Toronto is also the preferred destination for Muslim immigration, with a strong community representing South Asians, Arabs, West Indians, Chinese and Africans, as well as Muslims of different religious sects. Islamic diversity is reflected in the plurality of Toronto’s religious institutions and organizations. Mosques, imambaras, khanqas, jamatkhanas and other places of Muslim worship now figure prominently alongside churches, temples and synagogues.
The GTA has more than 60 mosques in which imams deliver Friday sermons and which provide educational and social services to members. Toronto is also home to major art institutions that have significant collections from various periods of the Islamic civilization: the Royal Ontario Museum (ROM) has a department focused on Islamic art that reflects the various regions of the Muslim world, and the new Aga Khan Museum is dedicated to the preservation of Muslim arts and culture.
This diversity in the city and the culture of inclusivity are reflected in U of T’s student body, which hails from 111 countries and represents various faiths.
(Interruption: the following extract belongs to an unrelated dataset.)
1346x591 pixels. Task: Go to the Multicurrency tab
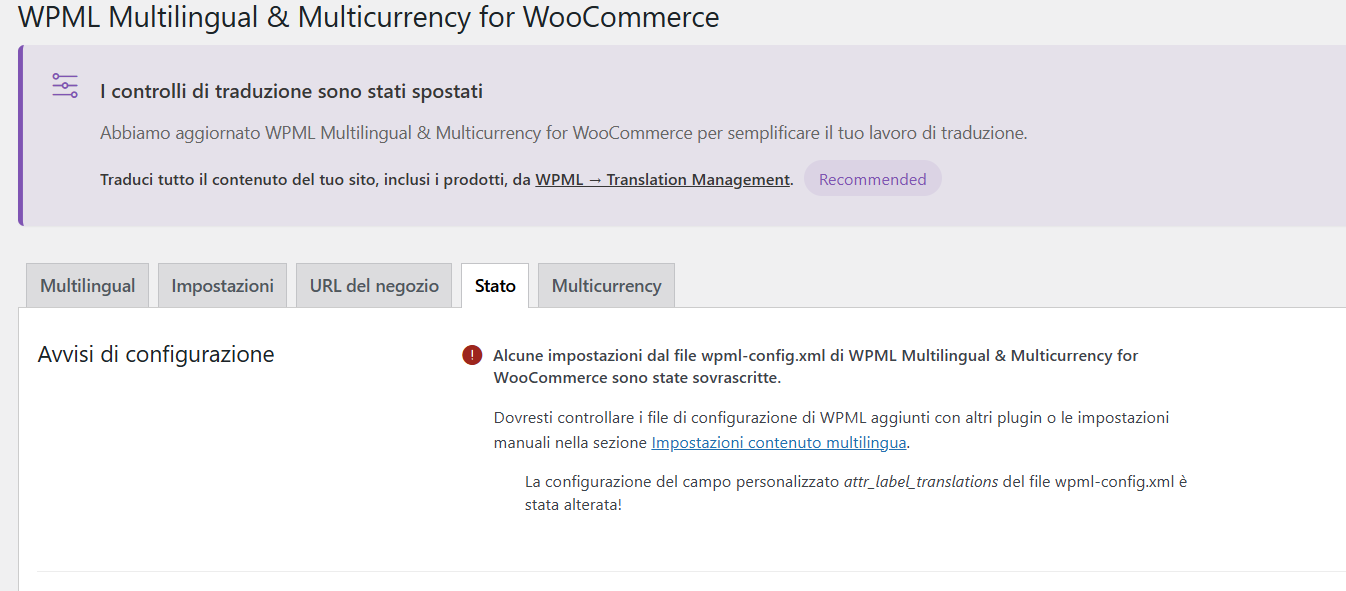[x=606, y=286]
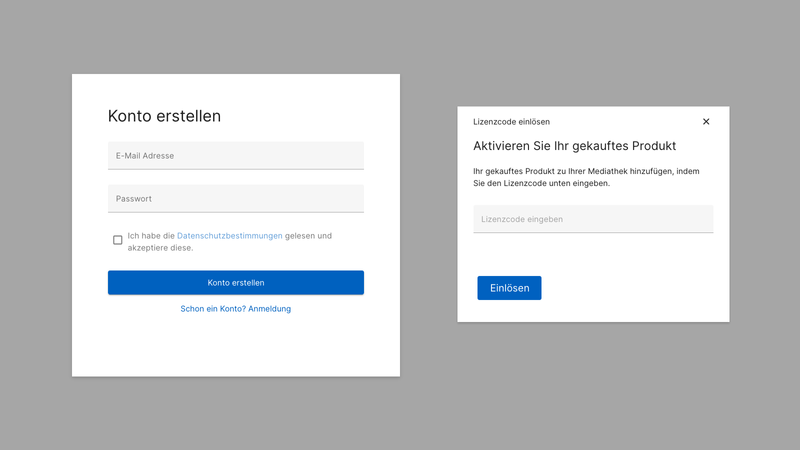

More than 4,000 undergraduate students identify themselves as Muslim, and an array of student groups across our three campuses reflects the diversity of Muslim communities.
The Multi-Faith Centre for Spiritual Study & Practice, which accommodates a variety of spiritual and faith-based practices, and encourages interfaith dialogue and spiritual development as part of the learning experience for all students, exemplifies our commitment to providing a welcoming environment for all, where issues are considered and debated in the spirit of academic freedom and mutual respect.